Tradify: Taking the pain out of admin for tradespeople
Most tradespeople are really good at what they do – be it plumbing, joinery, construction, or a myriad of other specialist trades. But like most of the rest of us many hate the admin part of the job – keeping track of costs, time, invoices, etc. Every hour spent doing admin is an hour not doing something that you love, like spending time with family in the evenings or weekends.
Tradify provides an app that makes it easy to keep track of time and materials working on client jobs, and integrates with accounting systems like Xero and MYOB so you can spend less time doing paperwork. It also covers employee scheduling, dispatching, and quoting so you can keep the whole team organised.
Born in Auckland, Tradify has many hundreds of customers in over 20 countries, although most are in Australia. They're getting ready for a big global push.
Founder Curtis Bailey is a software developer by trade, and passionate about solving problems and making stuff work. He worked as a software engineer on a variety of business software, ERP, and mobile apps, but in the late noughties decided that his IT career was really ordinary. "Why am I doing this," he asked himself, "when I could be extraordinary?
Around that time, Xero was just gaining momentum.
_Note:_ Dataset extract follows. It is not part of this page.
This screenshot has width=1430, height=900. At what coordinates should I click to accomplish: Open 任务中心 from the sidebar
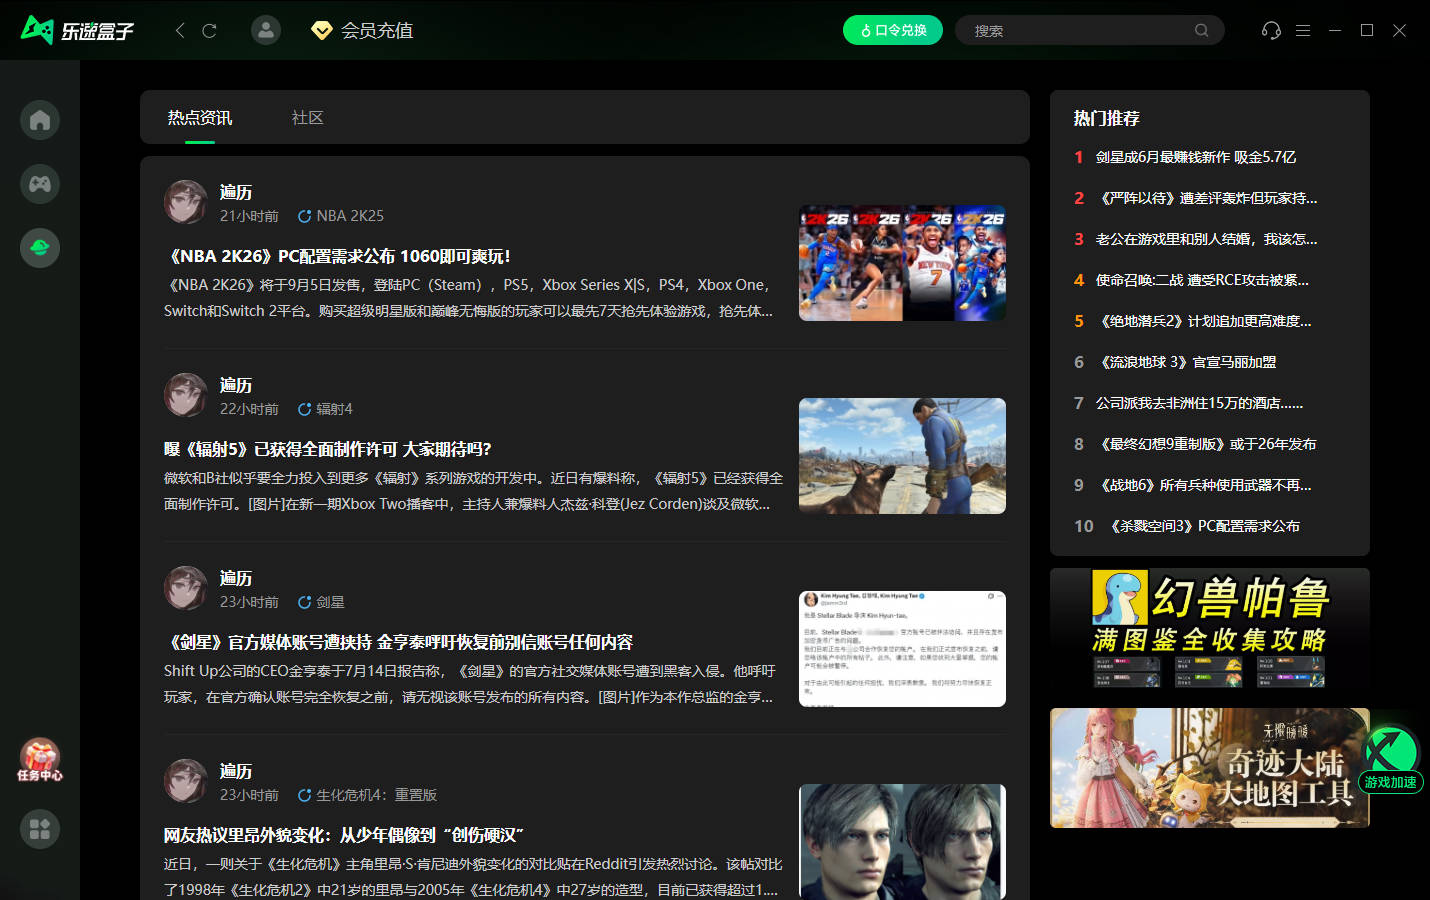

Curtis was blown away by how good the Xero user experience was, and was inspired that it was created by a Kiwi company, with an exceptional product, an exceptional brand, and an exceptional marketing team, going up against the big players and making a success of it. Curtis was inspired to build a business that hit the Xero quality benchmark.
In a previous life, Curtis had worked as an apprentice at an electrical engineering company. This gave him first hand experience of the admin pain tradies experience. He combined this with his ERP experience from previous jobs as a dev, and for the next two years spent nights and weekends building the first version of Tradify. In August 2013, the first version of Tradify went online.
In the first month he managed to attract two customers, and in the second month he got another six, and a year later, after attending some trade shows in Australia and getting great word-of-mouth referrals, he had enough revenue coming in to quit his day job and go full time on Tradify. The company has continued to grow at a good clip since then, and he's continued bootstrapping by hiring additional people as revenue increased. He's just recruited employee number eight.
Tradify took on some seed investment early this year, and their investors (ex-MCOM legends Adam Clark, Graeme Ransley and Serge van Dam) have helped them really step up growth. They've become fanatically data-driven, and a lot more methodical about marketing – testing hypotheses, measuring results, iterating, doubling down on stuff that works, chucking out stuff that doesn't. The next phase of the company is all about sales and marketing, stepping up the growth rate, and building Tradify into a massive global business. They're planning on raising a seed round in the next few months to validate assumptions necessary to attack the North American market, and then go for Series A.
Curtis has found it really interesting making the transition from being a dev to being a CEO. He uses the analogy of making music to describe it:
"In order to write a song, you need to understand the elements of what makes a good song, and take an idea and turn it into reality with composition, orchestration, and conducting. Business is the same thing – a dev is focused on making a good piece of software, and a great entrepreneur is focused on turning an idea into the best possible business. You can't be a musician if you can't play an instrument, and you can't be a dev if you can't cut code. It's the same in business – you need to gain the hard yards experience selling, hiring people, managing finances, and a hundred other things. You need to be good at getting good at stuff quickly. You don't need to be great at it, but you do need to be quick, understand what's required, and then hire people to do the job properly.
His bottom line: "Why be ordinary? Let everyone else do that.